She swayed and slid to the ground, the pig falling out of her arms. Then she went very still. Martha sank to her knees and pressed her fingers to the side of her neck, seeking out her pulse.

Dear God! Had I done this by forcing her back into the fog? Had I killed her?

“She just fainted,” said Martha, sitting back on her heels. “She’ll be fine. No thanks to you, Joseph. Asking her all those questions. Scaring her half to death. What were you thinking?”

Fancy, dumbstruck, said, “Nineteen seventy-five?”

Fancy’s comment triggered the crowd and everybody started speaking at once.

Martha ignored the hysterics.

“Let’s get her home,” she said to me.

I bent and lifted her into my arms. Lux. This stranger.

Her name meant light.

We were halfway to the house when Martha said, “It was a full moon yesterday, wasn’t it?”

During the four months we’d been trapped, it seemed that full moon days passed differently than all the rest of the days of the month.

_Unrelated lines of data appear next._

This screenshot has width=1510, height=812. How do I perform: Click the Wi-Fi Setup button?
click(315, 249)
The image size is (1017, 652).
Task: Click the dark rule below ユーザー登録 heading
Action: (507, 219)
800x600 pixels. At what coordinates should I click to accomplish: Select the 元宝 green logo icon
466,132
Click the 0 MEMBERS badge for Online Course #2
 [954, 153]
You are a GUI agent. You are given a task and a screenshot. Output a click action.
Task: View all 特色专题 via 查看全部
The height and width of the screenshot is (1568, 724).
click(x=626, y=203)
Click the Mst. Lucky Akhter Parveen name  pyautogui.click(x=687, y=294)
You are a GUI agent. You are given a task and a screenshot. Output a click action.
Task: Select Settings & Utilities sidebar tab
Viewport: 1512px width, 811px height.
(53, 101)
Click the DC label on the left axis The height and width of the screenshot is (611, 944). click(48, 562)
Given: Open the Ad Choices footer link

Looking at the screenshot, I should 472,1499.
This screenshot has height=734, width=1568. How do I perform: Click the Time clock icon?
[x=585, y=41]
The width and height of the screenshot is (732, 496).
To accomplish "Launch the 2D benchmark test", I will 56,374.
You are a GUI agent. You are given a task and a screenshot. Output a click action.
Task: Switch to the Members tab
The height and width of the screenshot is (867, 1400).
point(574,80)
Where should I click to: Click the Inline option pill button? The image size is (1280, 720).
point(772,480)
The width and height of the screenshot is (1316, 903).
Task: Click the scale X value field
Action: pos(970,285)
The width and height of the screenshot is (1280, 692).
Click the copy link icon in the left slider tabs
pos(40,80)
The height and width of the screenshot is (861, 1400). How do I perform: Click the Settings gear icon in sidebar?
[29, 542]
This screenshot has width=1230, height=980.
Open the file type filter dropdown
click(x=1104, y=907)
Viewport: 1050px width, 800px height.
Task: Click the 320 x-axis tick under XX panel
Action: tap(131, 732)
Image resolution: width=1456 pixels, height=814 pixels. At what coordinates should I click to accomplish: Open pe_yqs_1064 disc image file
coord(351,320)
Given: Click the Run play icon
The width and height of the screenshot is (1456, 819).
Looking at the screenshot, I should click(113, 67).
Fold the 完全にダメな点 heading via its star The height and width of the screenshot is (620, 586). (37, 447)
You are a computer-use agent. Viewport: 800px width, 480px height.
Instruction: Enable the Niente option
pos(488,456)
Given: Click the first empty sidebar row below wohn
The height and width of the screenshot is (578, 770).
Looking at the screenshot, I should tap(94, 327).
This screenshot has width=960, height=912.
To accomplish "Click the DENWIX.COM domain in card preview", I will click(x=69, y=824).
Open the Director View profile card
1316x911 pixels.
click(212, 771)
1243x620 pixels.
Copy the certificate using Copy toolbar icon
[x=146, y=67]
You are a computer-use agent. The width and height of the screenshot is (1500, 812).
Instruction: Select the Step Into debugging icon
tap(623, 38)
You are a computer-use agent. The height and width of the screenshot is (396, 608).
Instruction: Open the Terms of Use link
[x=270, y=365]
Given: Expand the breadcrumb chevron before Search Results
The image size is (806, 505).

Just after midnight on the day of the full moon, time began to race by. Like a record on a gramophone played at ten times the normal speed, we sped up, too. Hours seemed to go by in minutes. The sensation lasted for twenty-four hours. It was only on the morning after the full moon that time resumed its natural pace.

“The earthquake happened on the day of the full moon,” she reminded me.

“What are you implying?”

She made the irritated face she always made when she hadn’t quite figured something out.

“Obviously she’s mentally unstable,” I said.

“That’s just it. She doesn’t seem unstable to me. Joseph—” She stopped. “What if she’s perfectly sane?”

“Put her in the wing. The back bedroom,” said Martha.

I laid Lux on the bed and she did not wake. Since she was unconscious, the two of us took the opportunity to survey her openly.

“What is the meaning of her shirt?” asked Martha.

“Something … sexual?” I guessed.

“Maybe. But why does she wear it?”

“Perhaps she likes drawing attention to herself.”

“How can she breathe in those trousers? That can’t be good for her reproductive organs. I wonder if she has any identification on her? I’m going to check her pockets,” Martha announced.

She approached the bed and slid her hand into Lux’s left dungaree pocket. Nothing. From her right pocket she pulled out a wrinkled-up sweets wrapper. Jolly Rancher. She smelled it.

“Cherry,” she said. “Admit it, Joseph.”

“What?”

“You’ve never seen any woman dressed like this.”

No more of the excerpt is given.